09.00 – Four invited artists lead small group discussions with each student having about 30 mins to present about an aspect of their work. The four artists, Jonny Briggs, Kaori Homma, Gareth Polmeer and Rosie Sherwood are great facilitators/tutors and each group had a diverse mix of 1st & 2nd year students, online and London based.
14.00 – After 4 hours of the tutorials and a short break for lunch it was straight into a lecture titled; ‘Demystifying postmodern obscurity’! Gareth Polmeer (who had earlier been leading one of the group tutorials) was drawing on his own research exploring the German philosopher Hegel and how his ideas about art can be helpful in cutting through the often deliberate obscurity of popular art school ideas and theories. He quoted Nietzsche: ‘Those who know that they are profound strive for clarity. Those who would like to seem profound strive for obscurity.’
16.00 – The day was far from over. After the lecture we walked to 3 local galleries, South London Gallery, Peckham Platform & Assembly Point.
18.00 – A more relaxed finish to the day, we went to course leader Jonathan’s home for a meal.
Began with a visit to the V&A museum to meet Melanie Lenz the Patric Prince Curator of Digital Art and Digital Programmes Manager. Melanie made a selection from the V&As growing collection of work that comes the very broad and contested titles of ‘computer art’, ‘digital art’ or simply work that engages with the digital environment. She led us on a fascinating walk through history with some great examples of work by Roman Verostko, Mark Wilson, Ben Laposky,and many others.

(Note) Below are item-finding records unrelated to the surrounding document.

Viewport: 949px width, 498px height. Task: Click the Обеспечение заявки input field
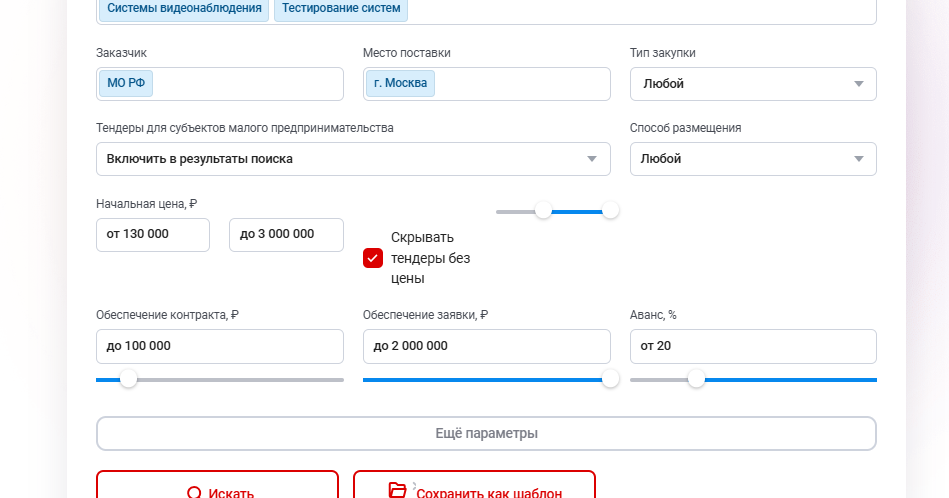(486, 346)
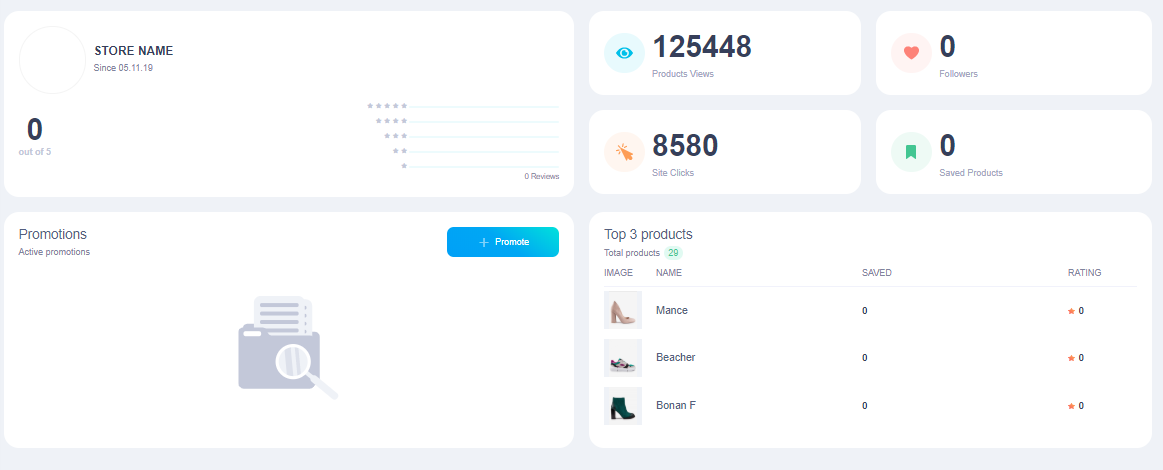Click the Bonan F green boot thumbnail

[622, 406]
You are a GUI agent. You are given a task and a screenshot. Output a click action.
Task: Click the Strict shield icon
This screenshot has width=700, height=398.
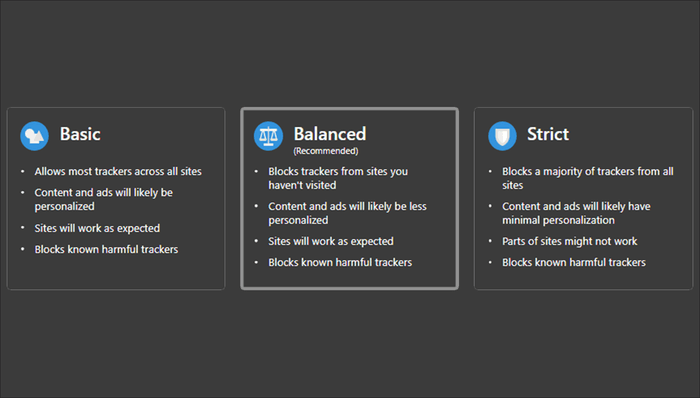(x=502, y=136)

We then returned to Camberwell College for a choice of seminars that crossed over the 5 different MA courses offered. Students could choose between ‘Sequential Narrative in book arts’, ‘Curatorial thinking’, ‘The exhibition is a slippery thing’ or ‘Investigating narrative in illustration’.

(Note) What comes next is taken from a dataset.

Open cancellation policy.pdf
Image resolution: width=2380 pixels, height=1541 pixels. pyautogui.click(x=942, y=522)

The day ended with a meal for everyone at course leader Jonathan’s home, lots of good food, including a sprout couscous that even those who hated sprouts actually enjoyed!
First day and lots of introductions as people who have only met online meet face to face for the first time. The London based students have been working on curating the Lumen Art Prize exhibition later in March so that took some of our initial focus. This project has helped raised some great issues for the students from the practical considerations of presenting work that uses a range of technology alongside more traditional work. As hoped there has also been a wider debate around important concerns including curatorial narrative for a show, is this a show simply to showcase winners or something to help explore questions, alongside issues like immateriality or time and space and do any themes emerge for a selection like this.
In the afternoon many students presented recent work which lead to much discussion, debate a funny one liner. One student was talking about their struggle with oil paint in a particular painting and another student who uses oil a lot instantly responded, ‘oil is a bitch’!
We concluded a long first day with a meal together at Course Leader Jonathan’s home.